If Pokemon were real the world would be magical and brilliant )<


----------



## Blastoise Fortooate (Apr 7, 2010)

*Re: If Pokémon were Real*

And there wouldn't be much pollution because of the free flying and ekeltricity.


----------



## brandman (Apr 7, 2010)

*Re: If Pokémon were Real*

When I imagine pokemon, I don't see them in our time period, but pretty close. I see them more in a pseudo-futuristic world where peace is there but relationships with different countries could still spark up a war.

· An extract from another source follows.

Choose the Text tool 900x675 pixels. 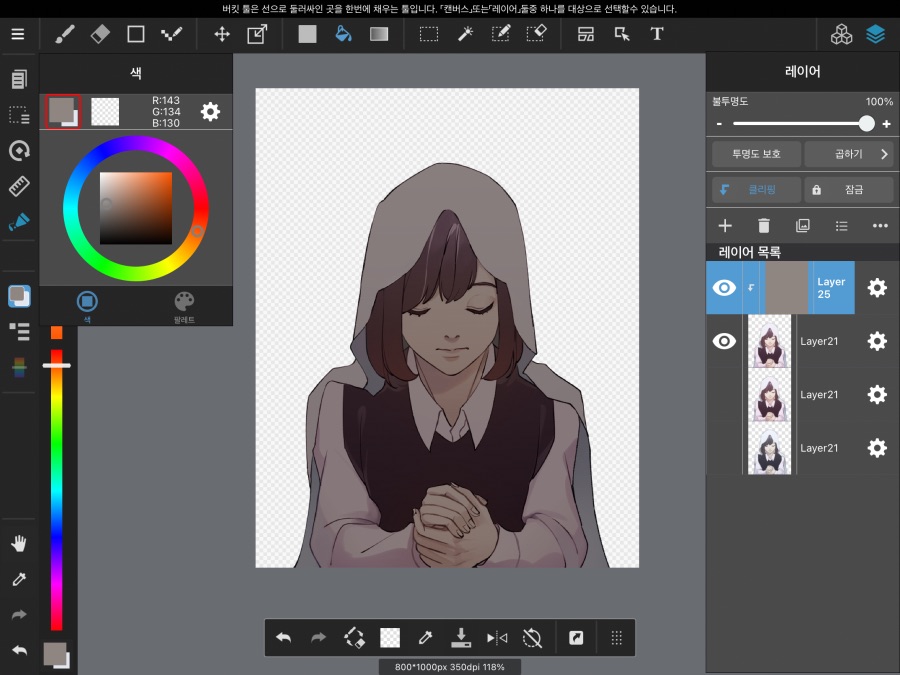pyautogui.click(x=657, y=33)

I also see pokemon in war alot but not replacing weapon's, aiding soldiers greatly as to much where a war in the sky could be caused with pidgeotto's would be flying and possibly turrets mounted on their backs, somewhat like a piercing. Tank's though I could see being almost completely replaced with Venasaurs. 

Overall, alot of deaths.

But I do see it very close as how the games show the world. This would be caused by gradual transformation of the world for pokemon. Of course, an inventor must have created a device that captures an item and shrinks it to fit within the device, which would then evolve into the common term, a pokeball.

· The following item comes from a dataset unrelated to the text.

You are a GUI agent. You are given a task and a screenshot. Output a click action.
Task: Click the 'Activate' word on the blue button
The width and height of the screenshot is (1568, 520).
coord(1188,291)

Pokemorphs would happen to an extent. Human body shape I doubt would change vastly. See, I could easily see someone create a cloned human whose DNA was injected with Ditto's and would go off in a killing spree, quite like in terminator 2, or, someone who wanted who wanted to figure out what it would be like to be in someone else's shoes.

So um yeah. That's about it.


----------



## Gargroyal (Apr 11, 2010)

*Re: If Pokémon were Real*



Dannichu said:


> If Pokemon were real the world would be magical and brilliant )<


you forgot scary, like everyone's been saying, pokemon can do a lot more damage than real animals to civilization. those who live by lakes that have gyarados will live in fear


----------



## ultraviolet (Apr 11, 2010)

*Re: If Pokémon were Real*

I think everyone's also been forgetting about togetic and chansey etc that are pretty much _champions _of joy. And that there at least four benevolent legendary pokemon.


----------



## Ymedron (Apr 11, 2010)

*Re: If Pokémon were Real*

My views:
-There would be pokemon that have been bred and domesticated for centuries (ponyta-line, growlithe-line, skitty-line and miltank come to mind). For example, pet growlithe would have minuscule glands for creating fire.
-Trainers would be +30 years old, have studied animal-training for years and have raised their first pokemon from birth.
 *if wild pokemon prove too dangerous to catch, trainers would just breed all of their pokemon.
-Pokemon league would be a center of betting.
-There would be limitations on who can own pokemon, and which pokemon can be owned. (Only military could have gyarados in their possession, for example. Compare to laws concerning weapons.)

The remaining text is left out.